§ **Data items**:

↓↓↓

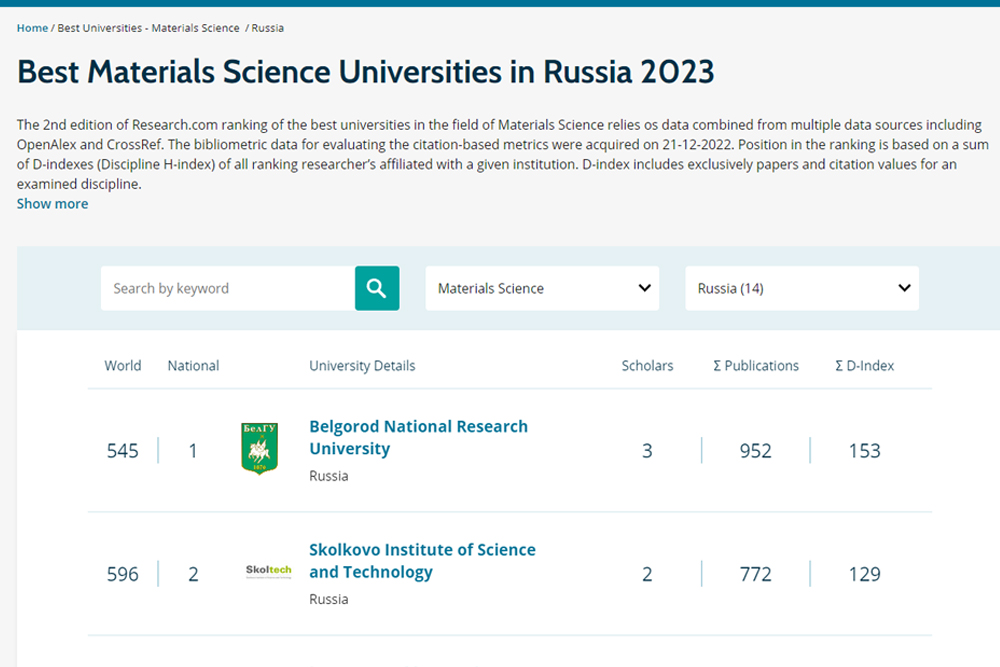Screen dimensions: 1000x667
Task: Click the Scholars column header
Action: click(647, 366)
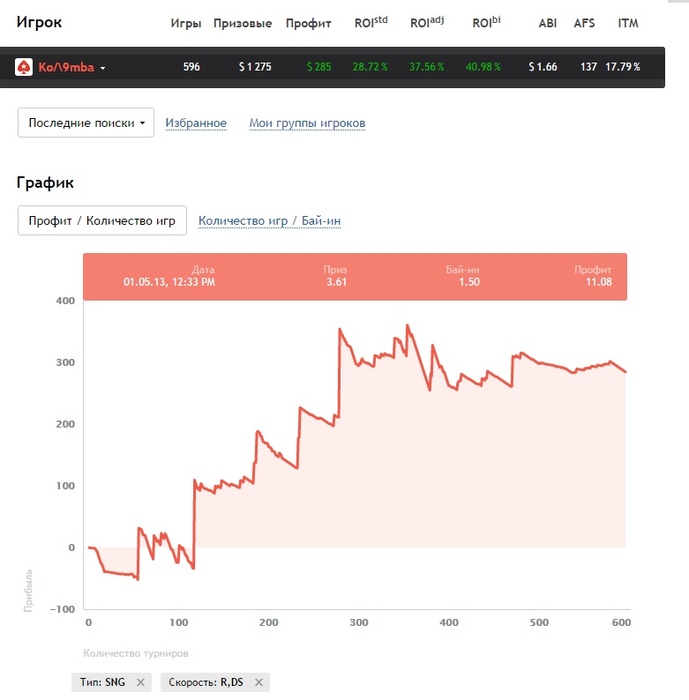Select the Профит / Количество игр tab
This screenshot has width=689, height=700.
(x=102, y=221)
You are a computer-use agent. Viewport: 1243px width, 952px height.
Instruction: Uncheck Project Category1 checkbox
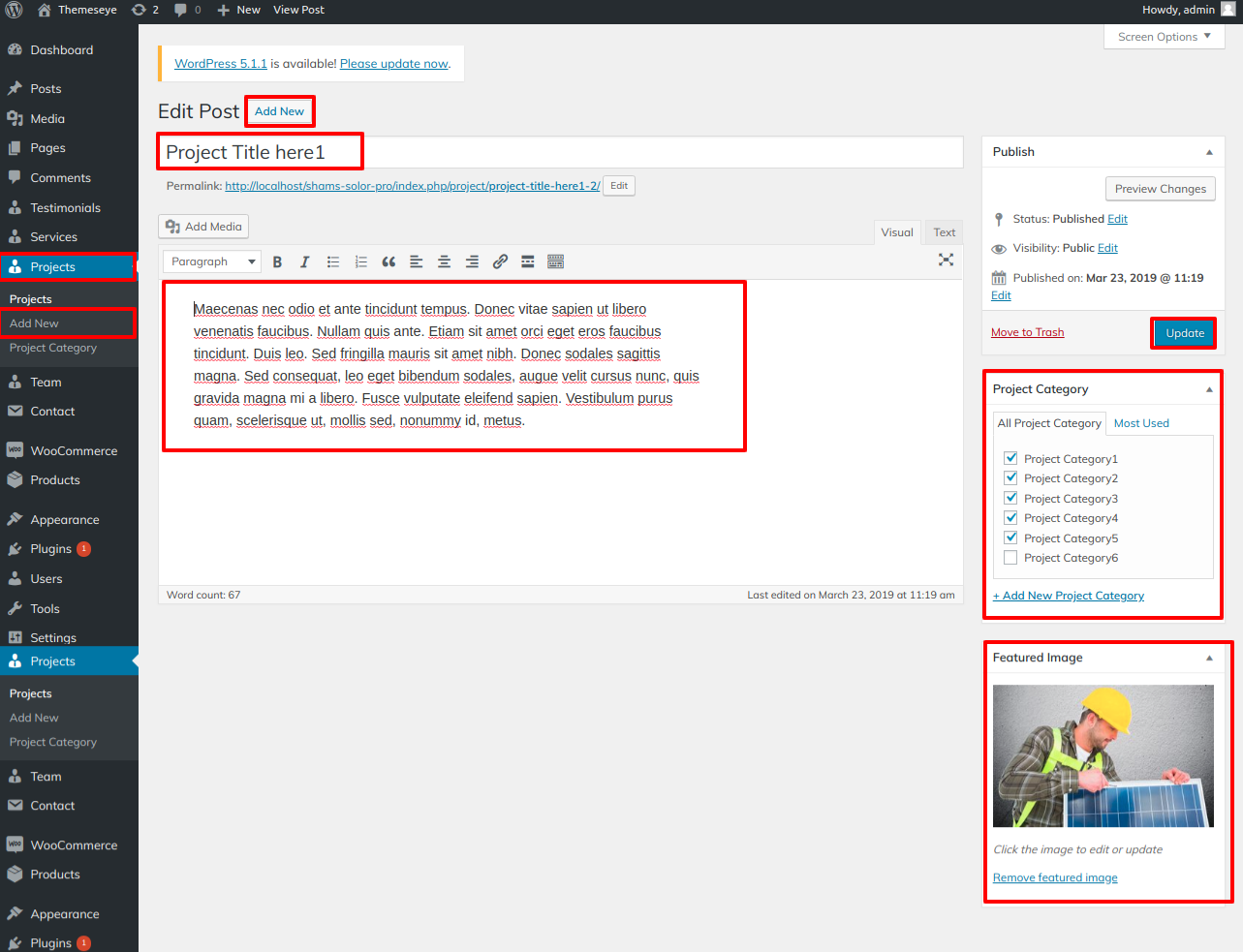[x=1010, y=458]
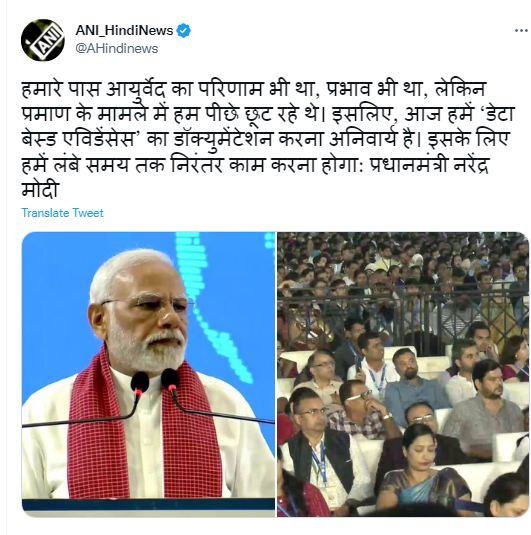Open the ANI profile avatar
The height and width of the screenshot is (535, 531).
point(43,40)
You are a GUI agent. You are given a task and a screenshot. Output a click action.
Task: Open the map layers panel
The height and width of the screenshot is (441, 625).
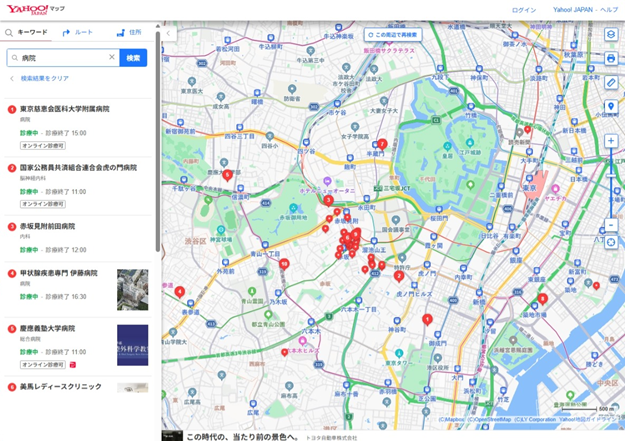610,35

↑↑↑

§ **Action item**:
In the records above, locate the line containing "You are a GUI", then copy exactly that line and every line after it through the end, omitting pictures.

§ **Your solution**:
You are a GUI agent. You are given a task and a screenshot. Output a click action.
Task: Open the map layers panel
The height and width of the screenshot is (441, 625).
610,35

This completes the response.